Il n’y a ni sirènes, ni déclarations officielles, ni statistiques qui font les gros titres. Pourtant, chaque jour, dans l’intimité de nombreux foyers gabonais, un drame se joue loin des regards. Des couples qui se déchirent, des enfants livrés à eux-mêmes, des femmes victimes de violences, des revenus engloutis dans les bouteilles plutôt que dans les besoins essentiels. L’alcoolisme, souvent banalisé parce qu’il accompagne les moments de convivialité, est devenu l’un des fléaux sociaux les plus destructeurs du pays.
Au Gabon, la consommation d’alcool fait partie des habitudes culturelles et festives. Mariages, deuils, anniversaires ou simples retrouvailles entre proches : les boissons alcoolisées occupent une place importante dans la vie sociale. Mais lorsque la consommation occasionnelle laisse place à la dépendance, c’est toute la cellule familiale qui vacille.

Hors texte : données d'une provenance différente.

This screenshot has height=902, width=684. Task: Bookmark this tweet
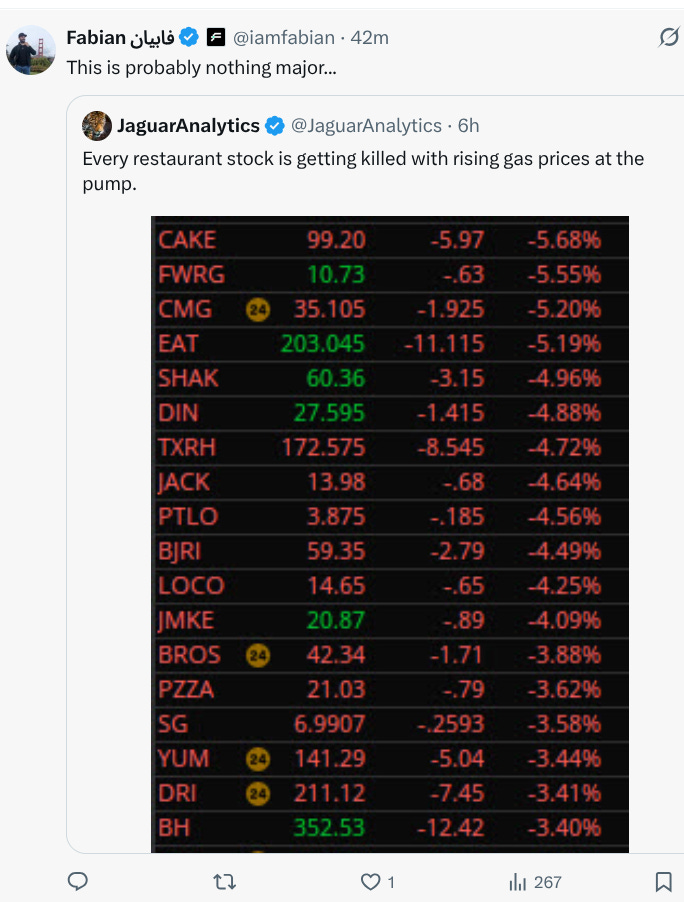click(x=664, y=881)
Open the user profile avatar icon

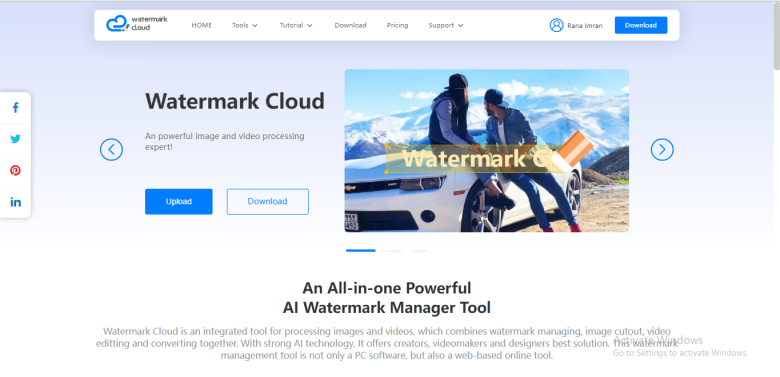pos(556,25)
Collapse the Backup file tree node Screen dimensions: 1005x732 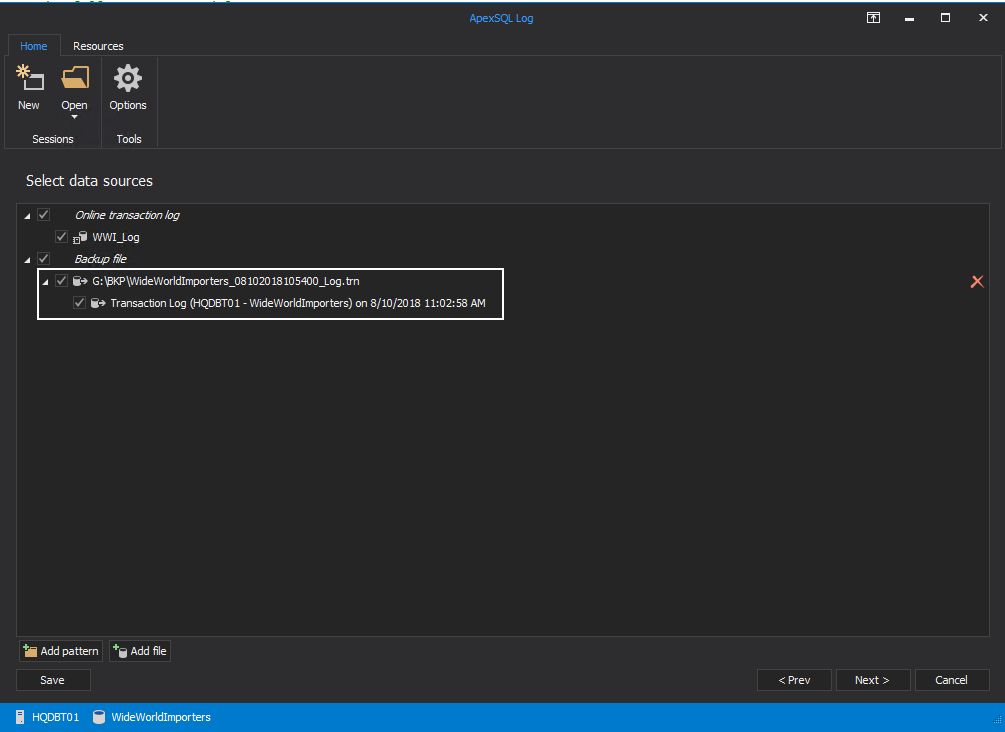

Dans de nombreux foyers, les conséquences sont dévastatrices. Les disputes deviennent récurrentes, les violences conjugales s’installent, les responsabilités parentales sont abandonnées et les difficultés financières s’aggravent. Certains ménages voient une part importante de leurs revenus disparaître dans l’achat d’alcool, tandis que les dépenses liées à l’éducation, à l’alimentation ou aux soins de santé passent au second plan.
Les enfants paient souvent le prix le plus lourd. Témoins de scènes de violence ou d’un climat familial instable, ils grandissent dans un environnement marqué par la peur, l’insécurité et les traumatismes psychologiques. Les spécialistes rappellent que ces expériences peuvent avoir des répercussions durables sur leur développement, leur réussite scolaire et leur équilibre émotionnel.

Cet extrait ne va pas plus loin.